Why The Dems Must be Defeated

Yesterday, I excerpted in full a post by Steven Green of VodkaPundit. Cold Fury also saw Green's post and had this to say:
He is exactly, precisely correct. I get taken to task all the time for being too partisan, and some people just don’t believe me when I say that I don’t consider myself a Republican at all—because I’m almost universally critical of Democrats here without giving much in the way of equal time for criticism of the Repubs.

Well, there’s a damned good reason for that, and there’s a damned good reason also why this post of Stephen’s has so far garnered 475 comments and 73 Trackbacks. He’s really touched a nerve here, and his post (like the blogosphere itself) is resonating loudly with people who, while they may not entirely trust the Repubs, see the Dems as far, far worse and believe they need a bracing bucket of ice cold water in the face to wake them up before they drive themselves right off the cliff.

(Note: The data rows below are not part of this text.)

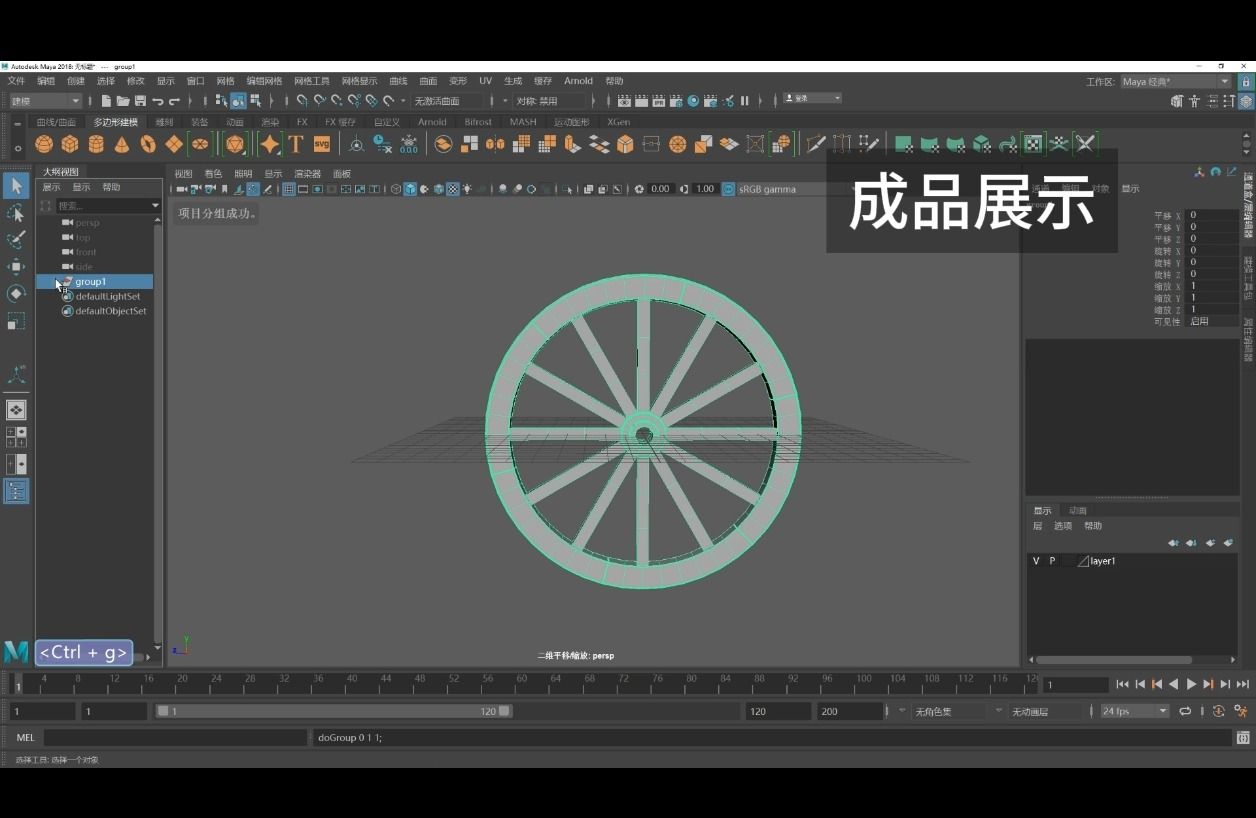Select the polygon cube creation tool
This screenshot has height=818, width=1256.
tap(69, 143)
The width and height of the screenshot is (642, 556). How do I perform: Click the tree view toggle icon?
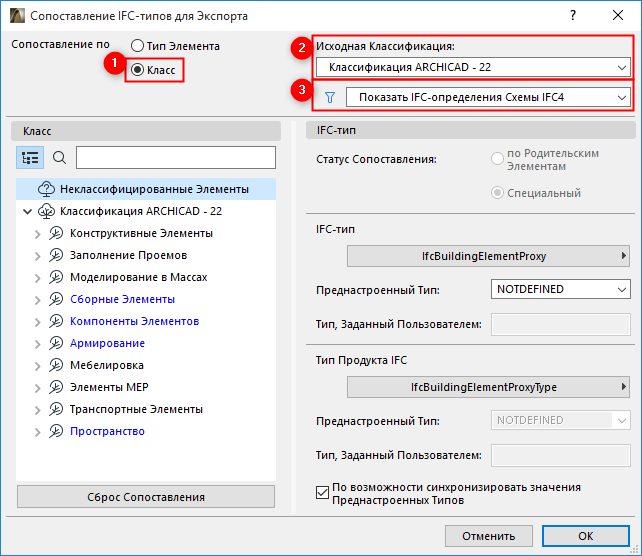pyautogui.click(x=30, y=157)
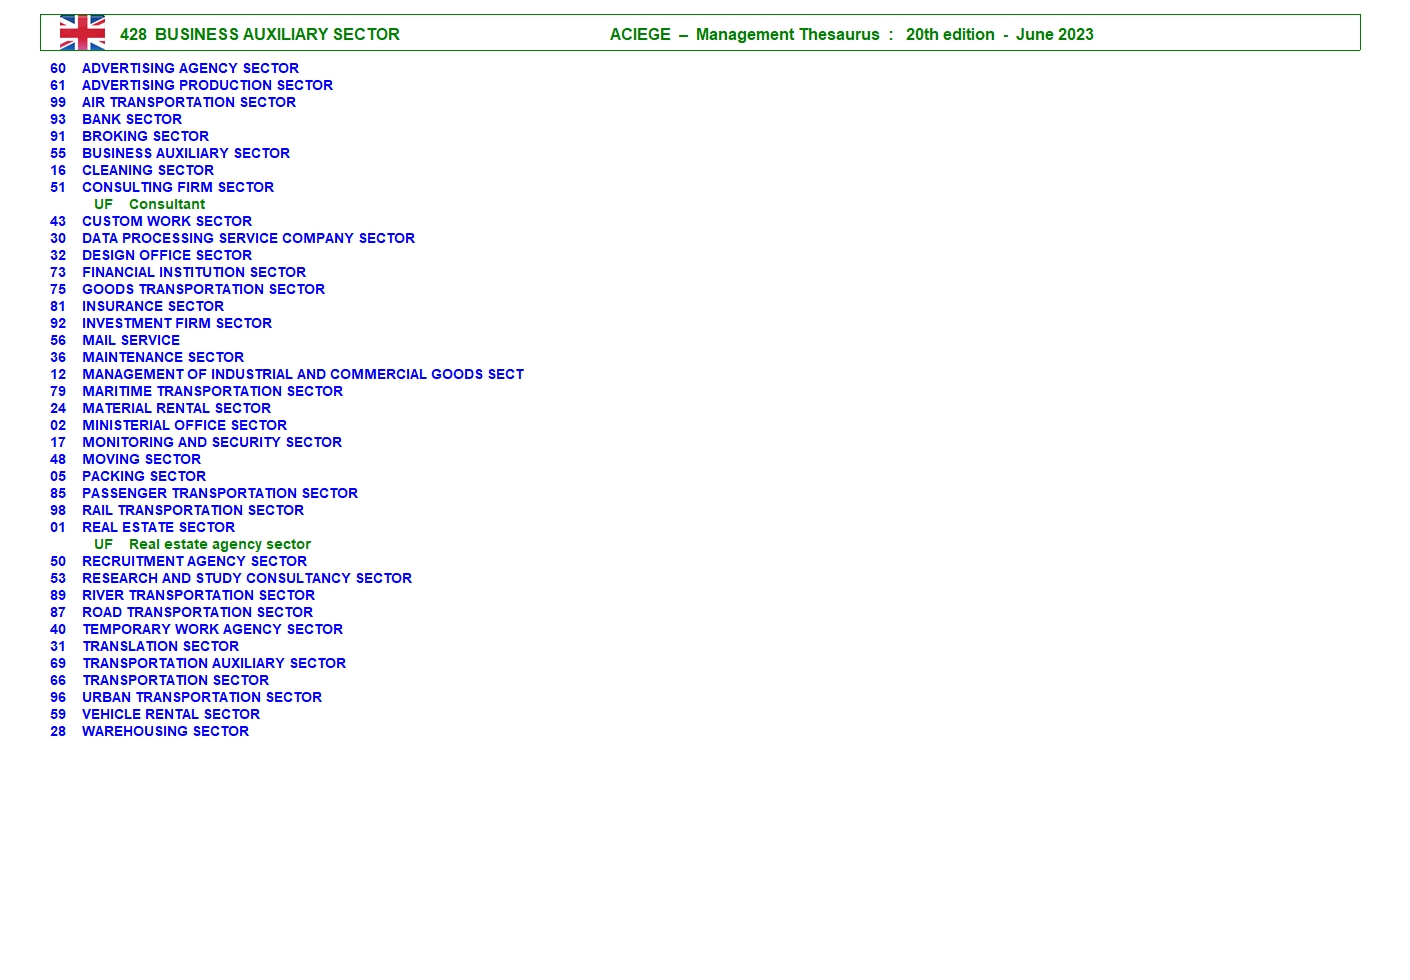The image size is (1410, 980).
Task: Open the REAL ESTATE SECTOR term
Action: tap(158, 528)
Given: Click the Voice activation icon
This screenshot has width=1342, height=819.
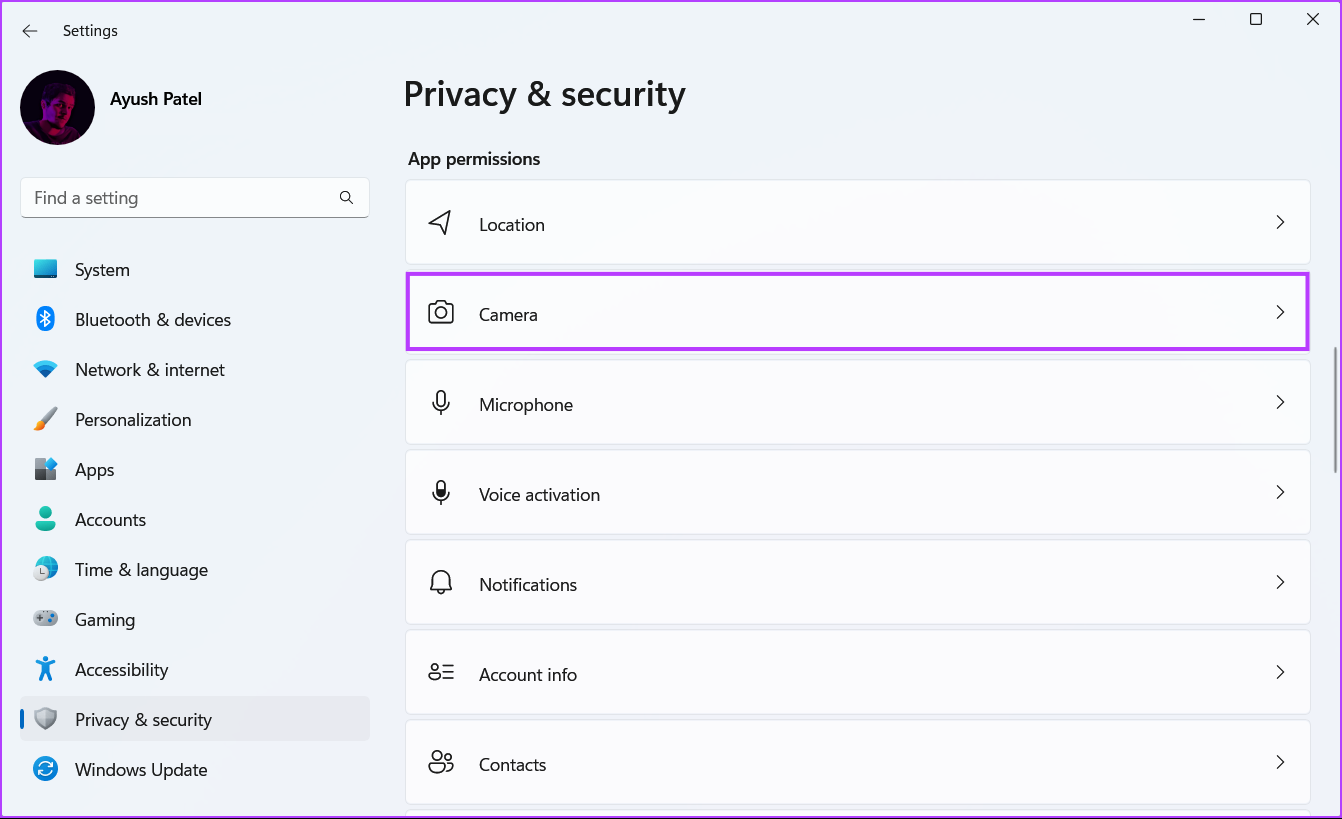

Personally, I think they should be allowed to go ahead and drive off; in my opinion, the only opportunity anybody needed for learning the lesson about the self-destructive folly of America-bashing, political correctness, and slavish UN/Euro-worship was 9/11 and its aftermath.

The Dems have only themselves to blame for the mess they’re currently in; over a long and painful period of several decades they’ve allowed themselves to become too beholden to too many people who still take great glee in blaming America for everything from global warming, economic deprivation, and war to Plantar warts and the heartbreak of psoriasis. The prospect of the Dems being splintered and ultimately destroyed via post-election fratricide (as Bill Quick has repeatedly suggested) doesn’t bother me much, because 1: I know that some other party will eventually spring up in its place to become a truly Loyal Opposition, which the Dems can no longer claim to be, and 2: they so richly deserve it.

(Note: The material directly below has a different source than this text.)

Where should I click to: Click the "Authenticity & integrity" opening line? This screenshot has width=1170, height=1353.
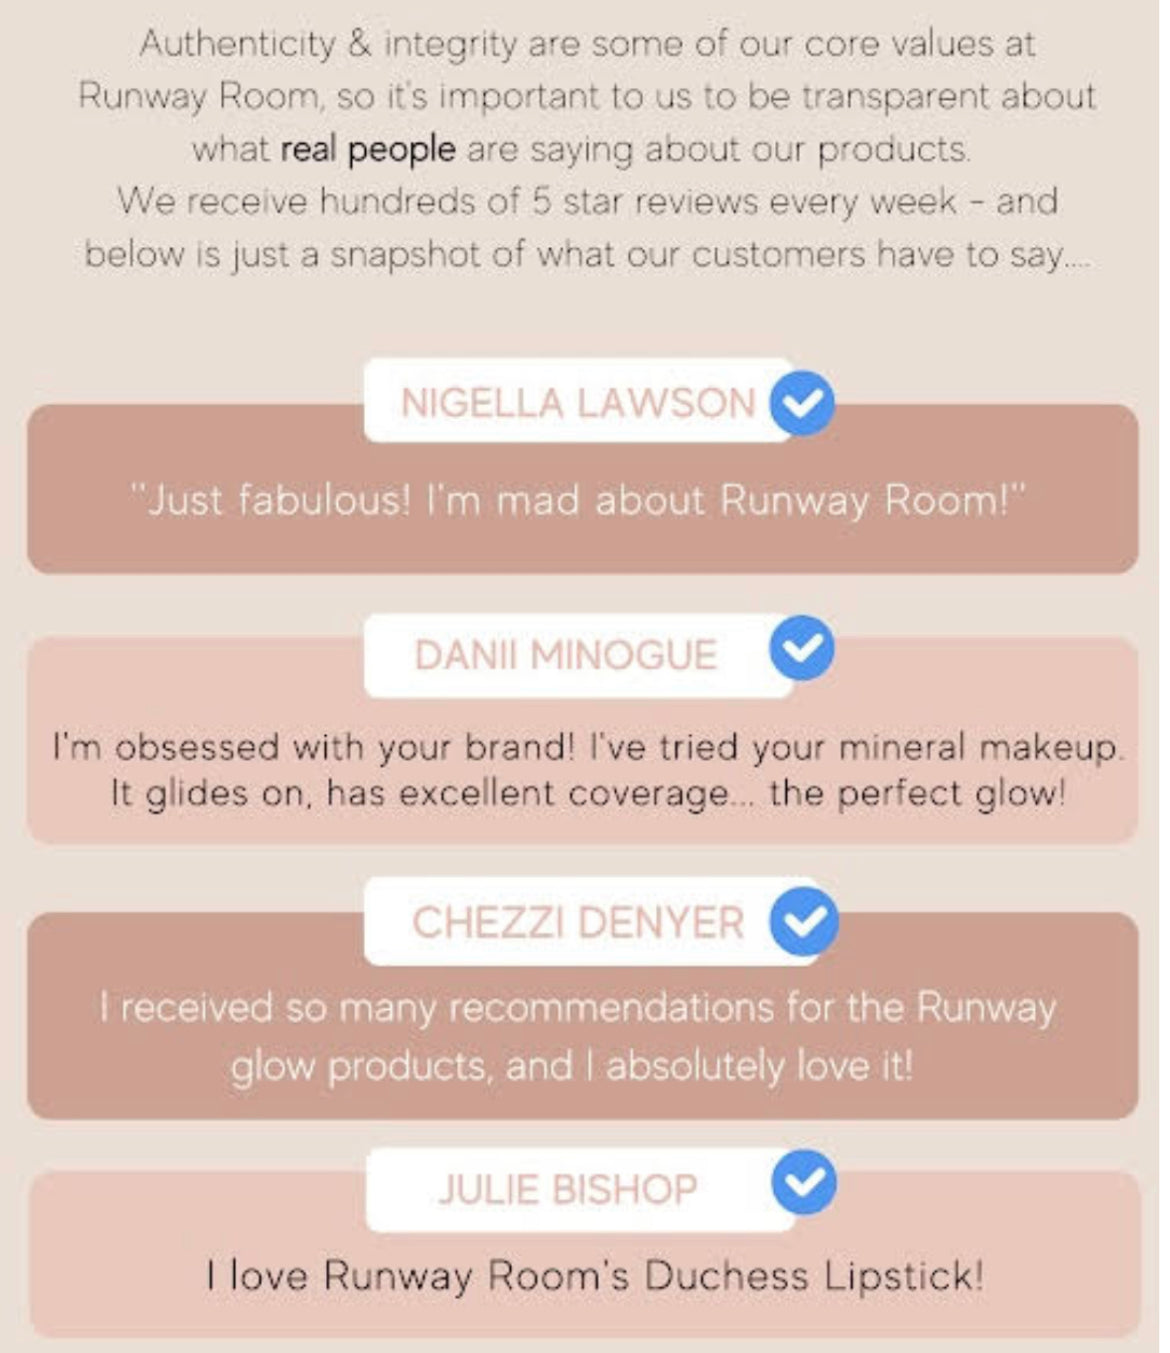click(x=587, y=43)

There’s no inherent conflict between being broadmindedly bipartisan and being patriotic—between being respectful of other views and loving your country above all others—but the Dems long ago drew a line between the two and then jumped enthusiastically over to the wrong side. They have become unashamedly anti-American; indeed, unabashed patriotism seems these days to embarrass them far more than the self-righteous loathing and contempt for the American dream that has become their hallmark, even as they continue to insist that such is not the case.

And the final leap over the line they drew was the furor over the 2000 election, and the relentless and irrational Bush hatred that it spawned. It’s Al Gore’s true and only legacy, and he has one hell of a lot to answer for. But, just like the rest of his party, he’d rather go through the rest of his life thinking of himself as a poor, put-upon victim than ever admit he was wrong. The rest of us are required not to hate them but to pity them and censure their folly—and to do all we can to make sure they’re never, ever rewarded for it.